Many of the new poor will be in poor countries, but middle-income countries would witness an unprecedented rise in people living in poverty. Projections show nearly 82 percent – or some 72 million – of the new poor will be in middle-income countries, according to the biennial Poverty and Shared Prosperity Report released on Wednesday.

The bank defines extreme poverty as living on less than 1.90 U.S. dollars. Between 9.1 and 9.4 percent of the world's population in 2020 would be affected by the economic fall out of the pandemic.

The projected poverty rates in 2020 are similar to those in 2017, meaning the impacts of COVID-19 are expected to set back progress toward ending extreme poverty by at least three years.

"The pandemic and global recession may cause over 1.4 percent of the world's population to fall into extreme poverty," said David Malpass, president of World Bank Group.

As a result of the pandemic, along with armed conflicts and climate change, extreme poverty would rise for the first time in over 20 years. South Asia would be the hardest hit region, with 49 million additional people pushed into extreme poverty.

The second most affected region would be Sub-Saharan Africa, with 26-40 million additional people predicted to be pushed into extreme poverty.

The cocktail of COVID-19, armed conflict and climate change will also make it challenging to meet the goal of ending poverty by 2030. These factors would push up the global poverty rate to about 7 percent.

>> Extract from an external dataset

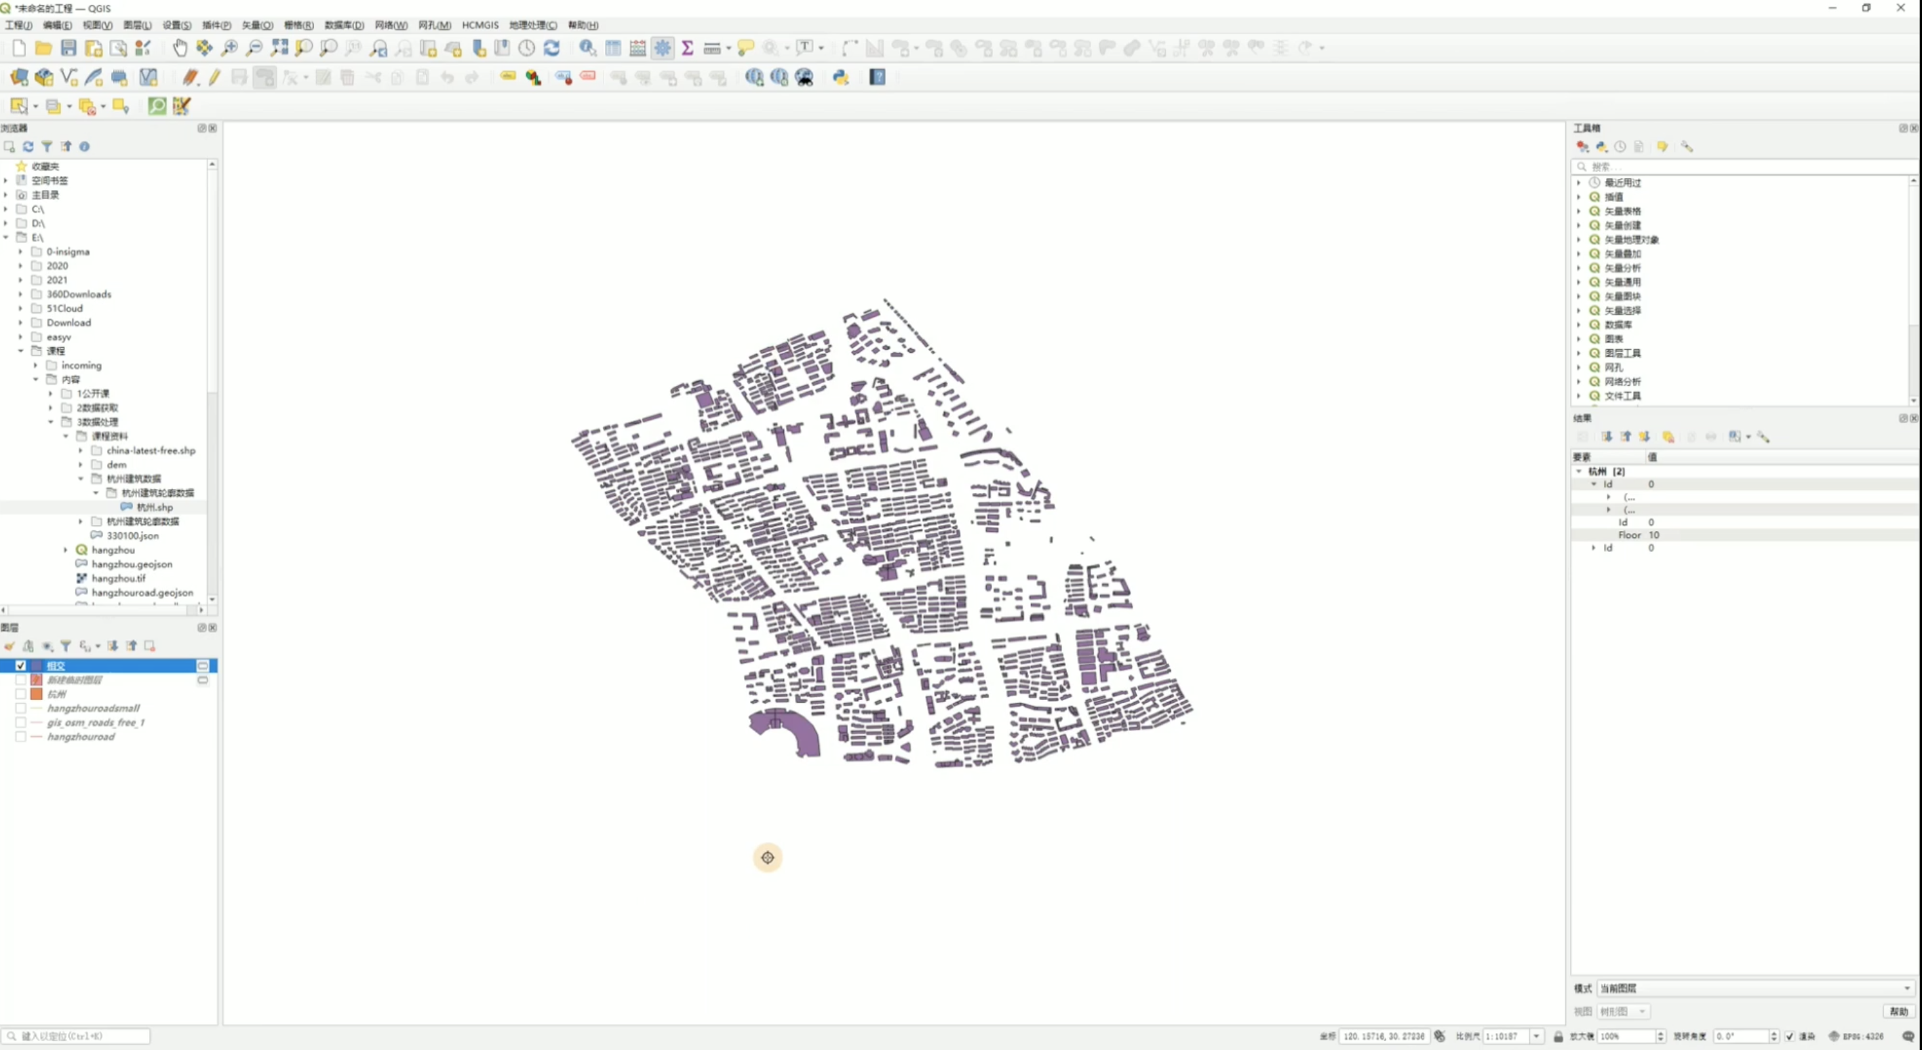
Task: Open the 矢量(O) menu
Action: [257, 25]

But the economic downturn would impact urban dwellers and a majority of them could slip into extreme poverty, a phenomenon traditionally affecting people in rural areas.

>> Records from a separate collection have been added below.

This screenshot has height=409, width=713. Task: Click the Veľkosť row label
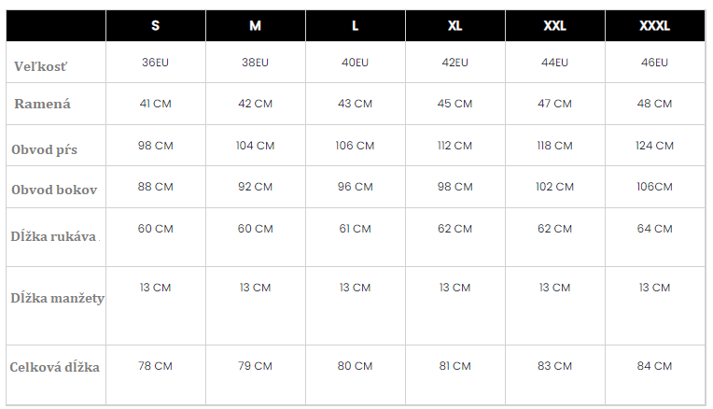pyautogui.click(x=40, y=66)
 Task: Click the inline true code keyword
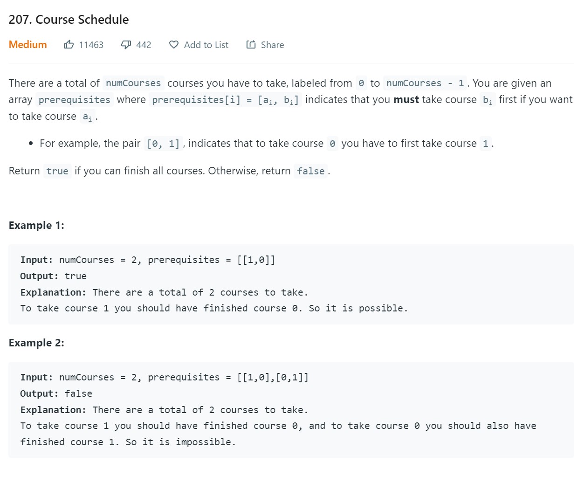57,171
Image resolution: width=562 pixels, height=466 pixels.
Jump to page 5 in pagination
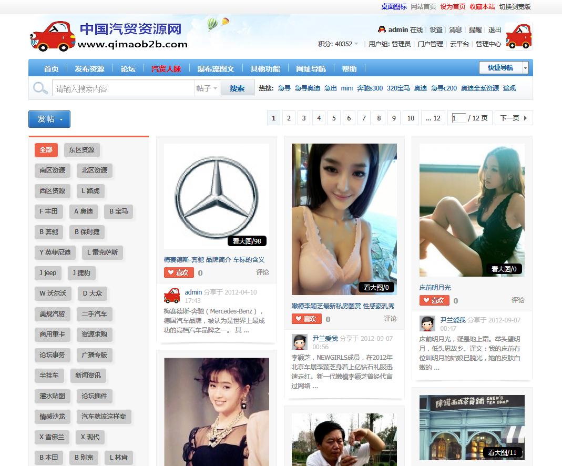point(334,118)
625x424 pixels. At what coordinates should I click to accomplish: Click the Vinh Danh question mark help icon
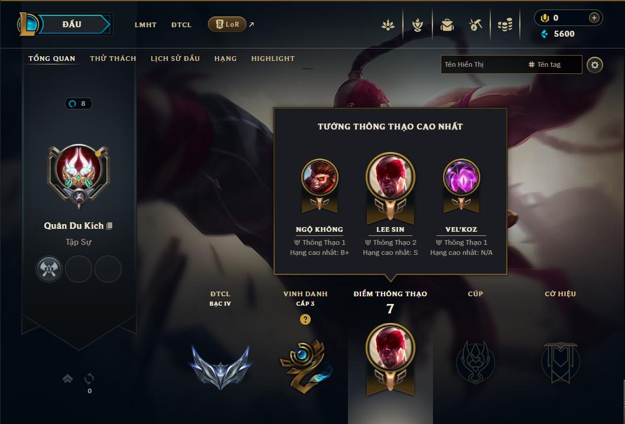305,319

According to trends, progress toward containing extreme poverty started becoming sluggish much before the coronavirus pandemic. Between 2015 and 2017, the poverty reduction slowed to less than half a percentage but helped pull out 52 million people from the clutches of poverty. Global poverty had dropped at the rate of around one percentage point per year between 1990 and 2015.

Less than a tenth of the world's population lives on less than 1.90 U.S. dollars a day, close to a quarter of the world's population lives below the 3.20-U.S.-dollar line and more than 40 percent of the world's population – almost 3.3 billion people – live below the 5.50-U.S.-dollar line, stated the report.

Researchers suggested the governments take collective action to ensure years of progress in poverty reduction are not erased. Efforts to confront poverty caused by COVID-19 also face threats that disproportionately impact the world's poor at the same time, particularly conflict and climate change, they added.